音楽・映像制作の現場では、正確な色と精細さを再現するディスプレイが仕上がりを大きく左右します。本記事では、制作用リファレンスディスプレイを選ぶ際のスペックの意味と基準を整理します。
解像度の選び方
解像度は映像の細かさを表します。主な選択肢は FHD(1920×1080)・QHD(2560×1440)・4K UHD(3840×2160)・DQHD(5120×1440) の4つです。制作用途では作業領域と精細さを両立できる QHD 以上が基準になります。
| 解像度 | 向いている用途 | 目安 |
|---|---|---|
| FHD | サブモニター・確認用 | エントリー |
| QHD | DAW・写真編集の常用 | スタンダード |
| 4K UHD | 映像編集・カラーグレーディング | プロ制作 |
| DQHD | 超ウルトラワイド・タイムライン作業 | マルチトラック制作 |
色再現とキャリブレーション
制作用ディスプレイで最も重要なのが色の正確さです。sRGB・Adobe RGB・DCI-P3 といった色域のカバー率と、10bit 表示・工場出荷時キャリブレーション の有無を確認しましょう。映像制作なら DCI-P3 90% 以上、写真なら Adobe RGB のカバー率が目安です。ΔE(色差)が小さいほど、環境が変わっても同じ色を再現できます。
パネルとウルトラワイド
パネルは視野角と色の安定性に優れた IPS が制作の定番。コントラストと黒の締まりを重視するなら OLED も選択肢です。

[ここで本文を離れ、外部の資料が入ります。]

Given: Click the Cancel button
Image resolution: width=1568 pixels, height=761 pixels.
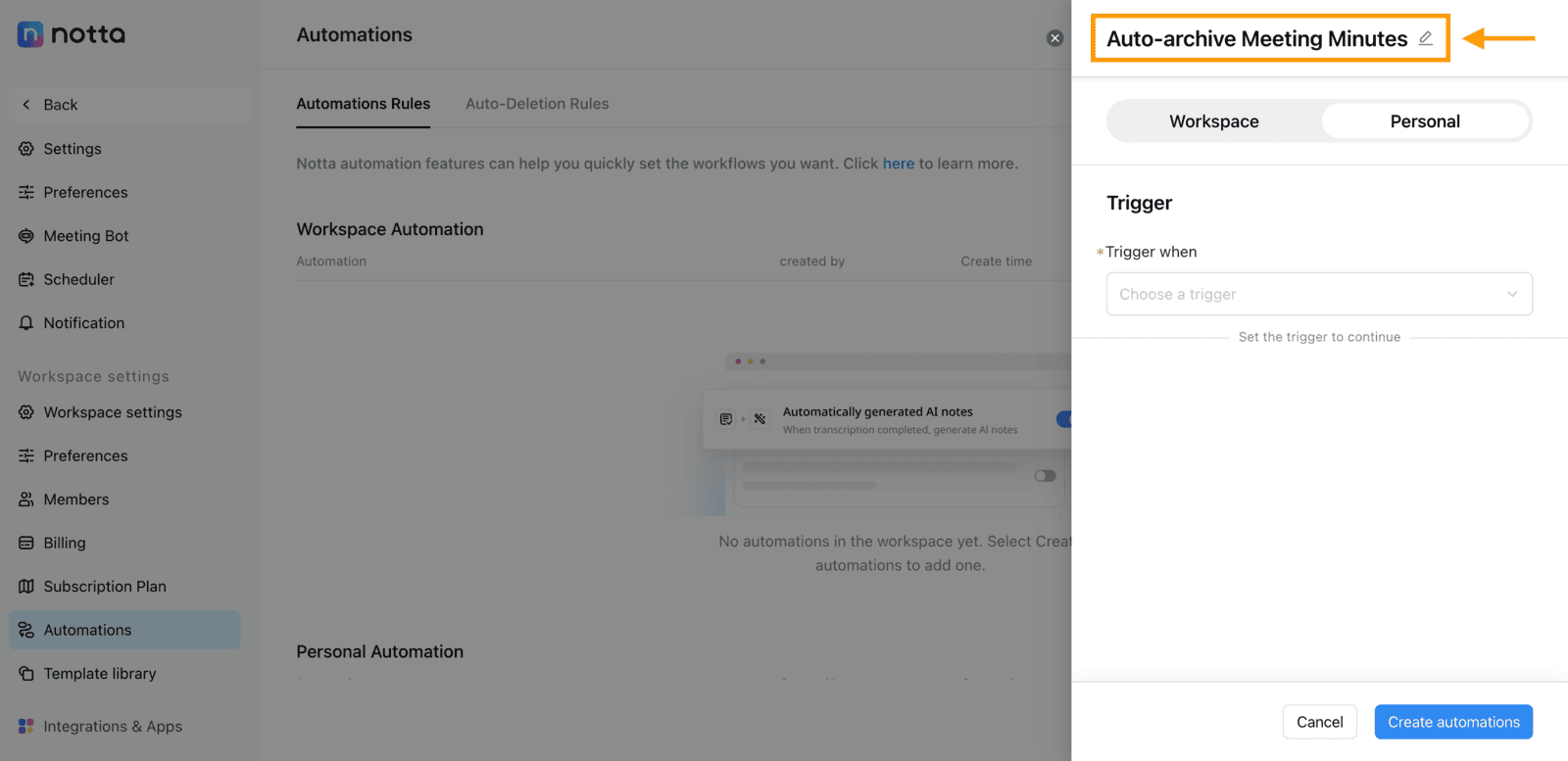Looking at the screenshot, I should pyautogui.click(x=1320, y=722).
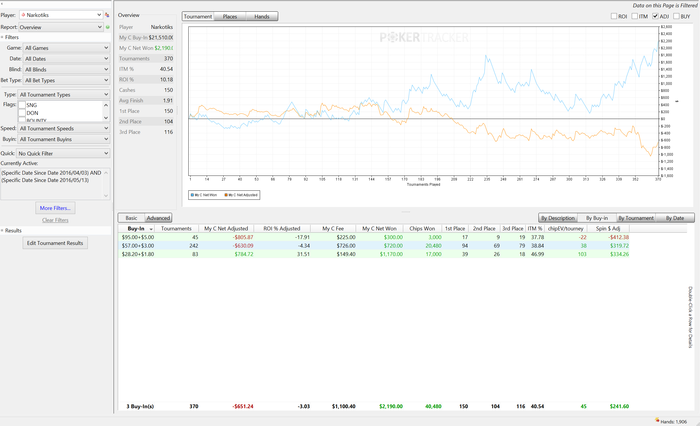Click the player selection icon beside Narkotiks
The height and width of the screenshot is (426, 700).
(107, 15)
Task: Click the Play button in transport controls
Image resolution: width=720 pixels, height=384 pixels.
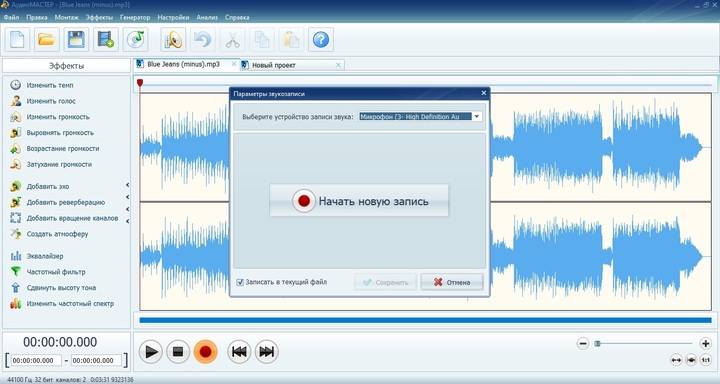Action: (150, 352)
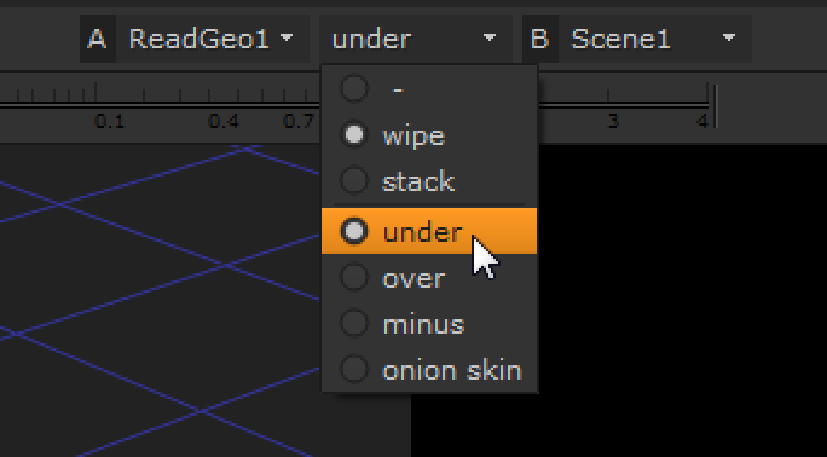
Task: Click the arrow beside the ReadGeo1 label
Action: 288,40

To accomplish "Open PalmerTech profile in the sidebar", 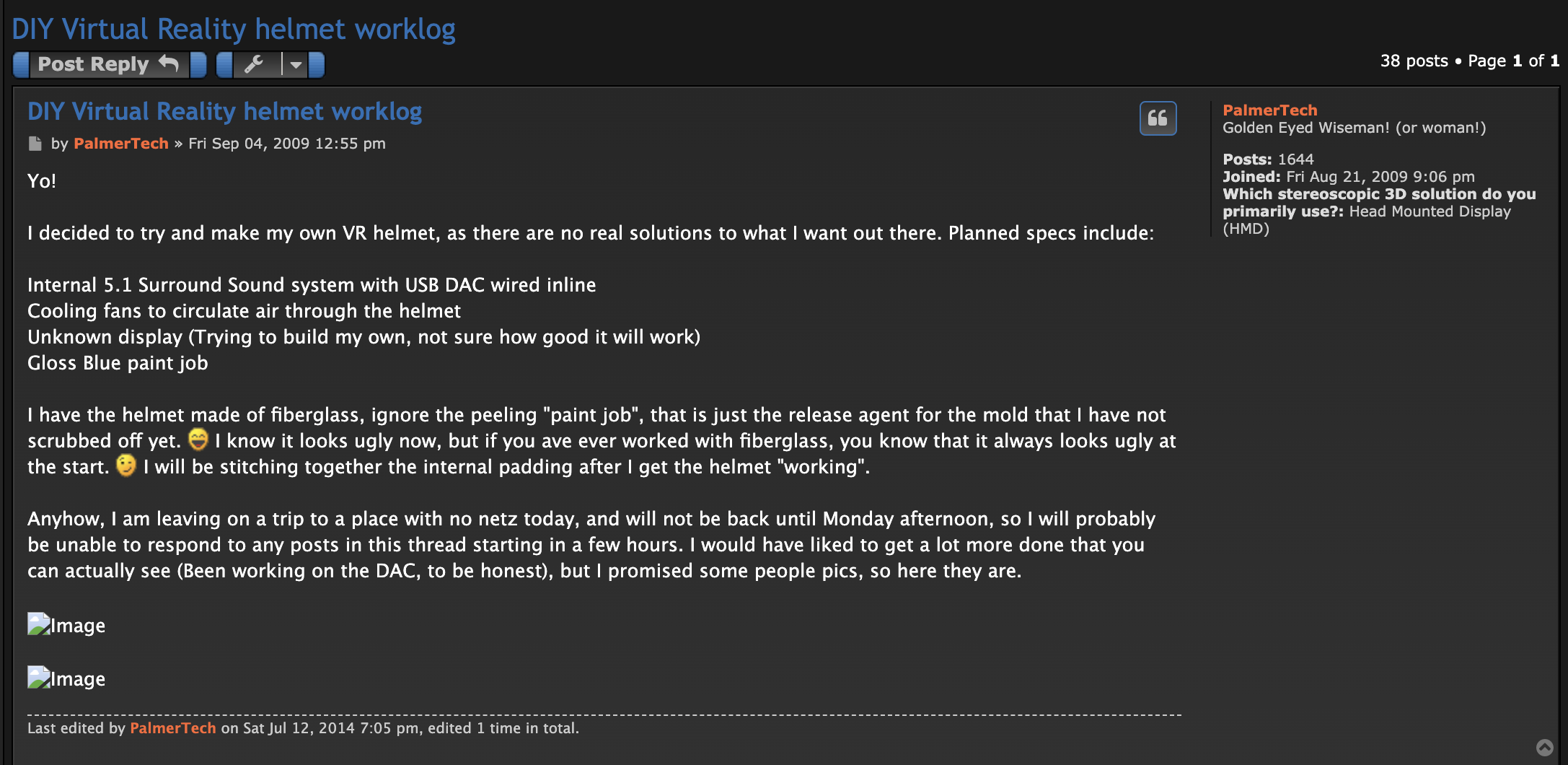I will (x=1269, y=110).
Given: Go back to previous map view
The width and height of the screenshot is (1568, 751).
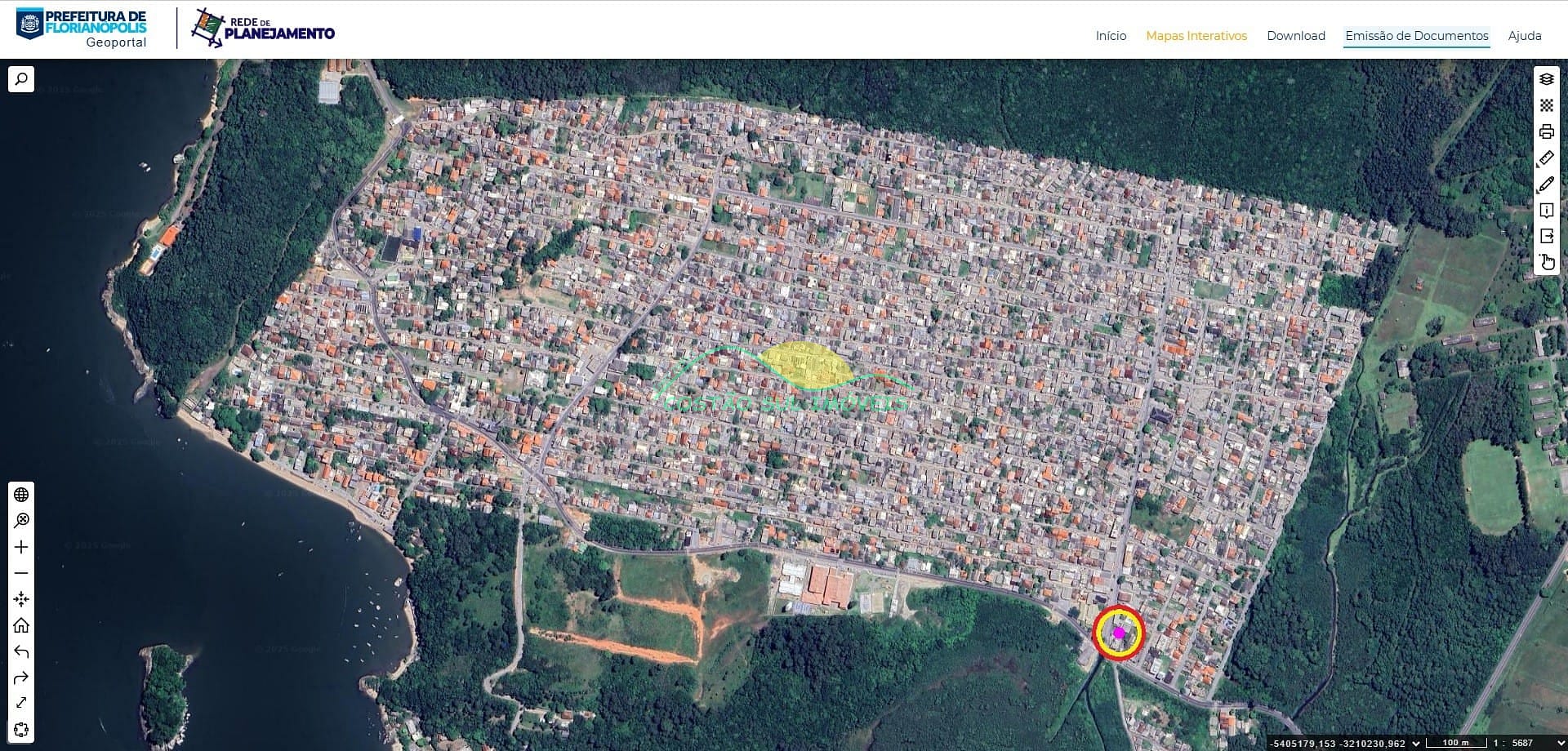Looking at the screenshot, I should point(21,651).
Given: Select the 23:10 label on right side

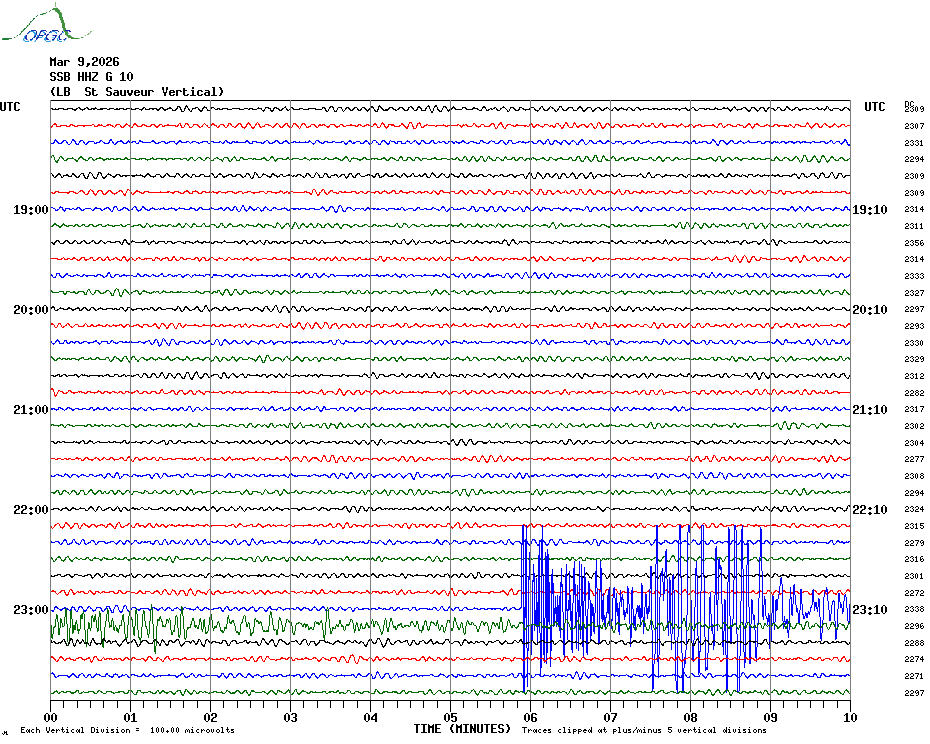Looking at the screenshot, I should tap(869, 610).
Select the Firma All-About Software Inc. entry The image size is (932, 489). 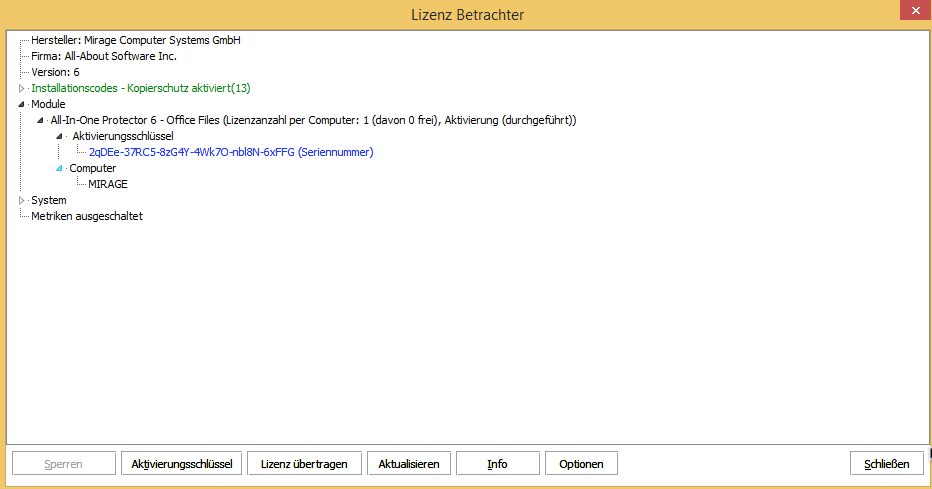point(104,56)
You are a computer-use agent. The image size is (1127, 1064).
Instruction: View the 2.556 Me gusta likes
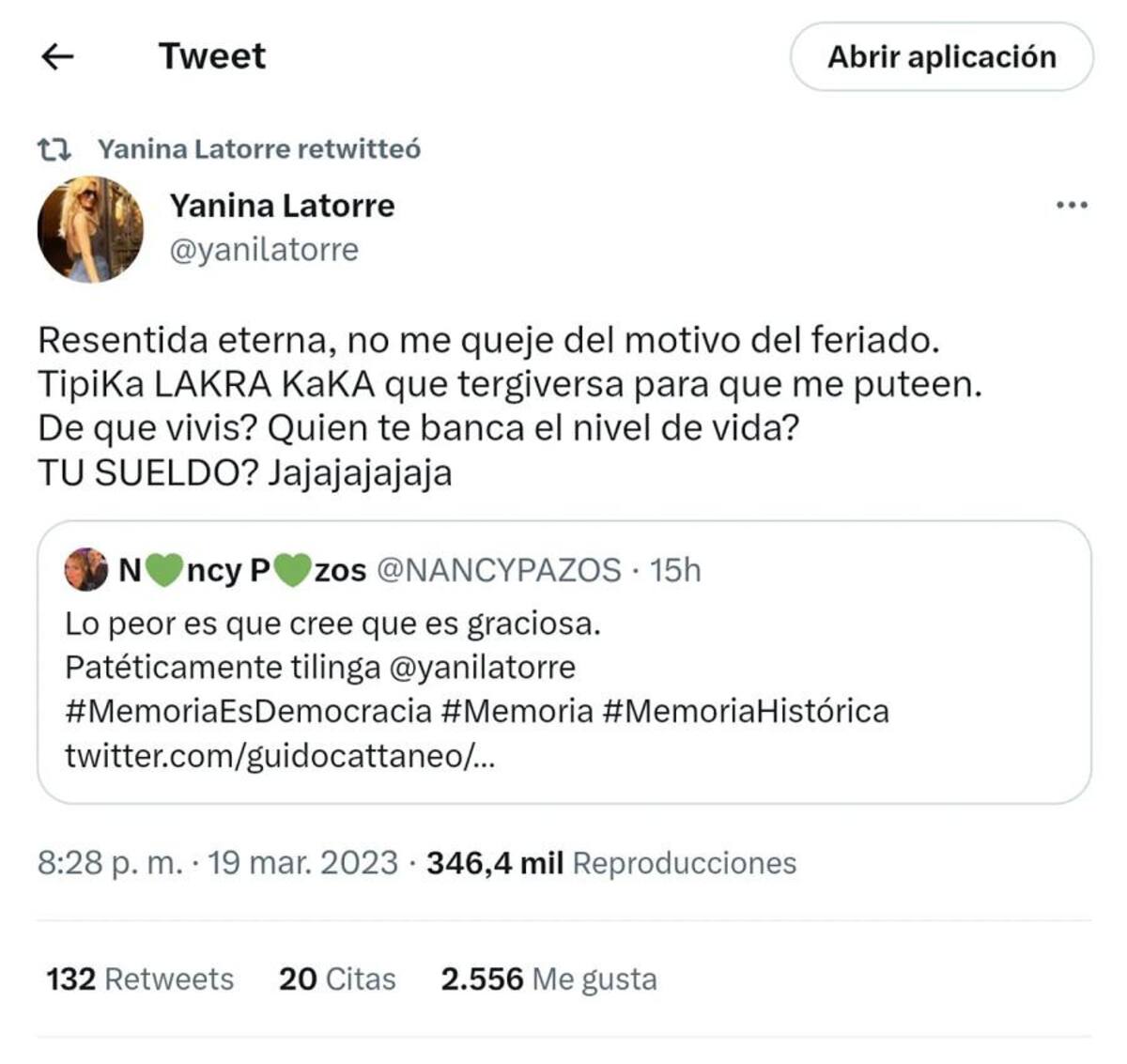click(550, 979)
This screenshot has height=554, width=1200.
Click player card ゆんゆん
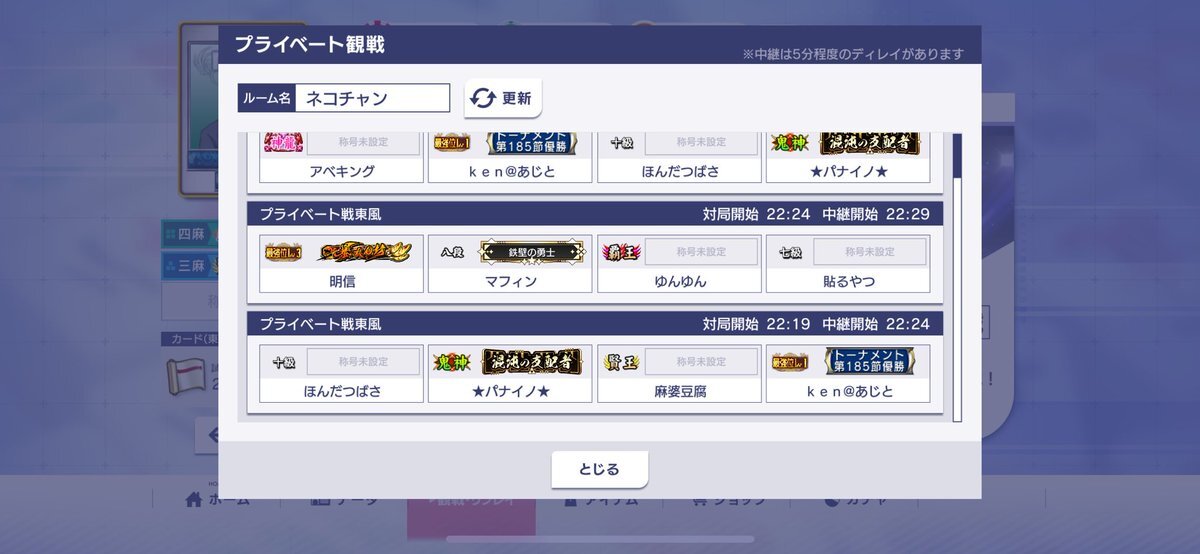(679, 264)
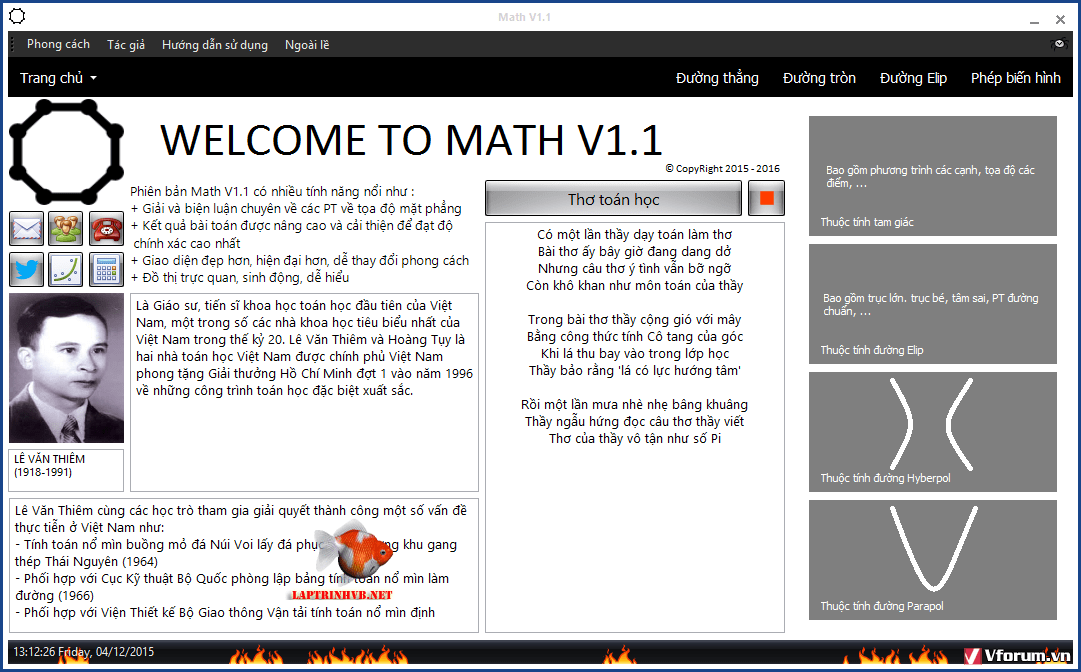Viewport: 1081px width, 672px height.
Task: Toggle the eye icon in the menu bar
Action: (1060, 45)
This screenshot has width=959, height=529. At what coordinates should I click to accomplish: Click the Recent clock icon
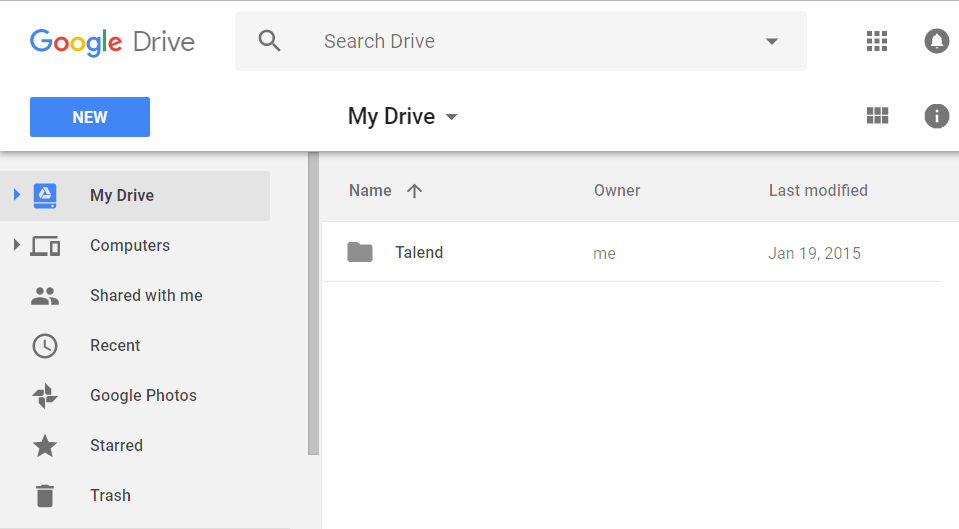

49インチのウルトラワイドは、DAW のトラックや動画編集のタイムラインを一望でき、複数ウィンドウを並べた作業効率が大きく向上します。
まとめ
制作用途で迷ったときは 「解像度は QHD 以上・色域は DCI-P3 90% 以上・工場キャリブレーション済み」 を基準にするのがバランスの良い選択です。DAW や動画編集で作業領域を最大化したい方には、49インチ DQHD のウルトラワイドも検討してみてください。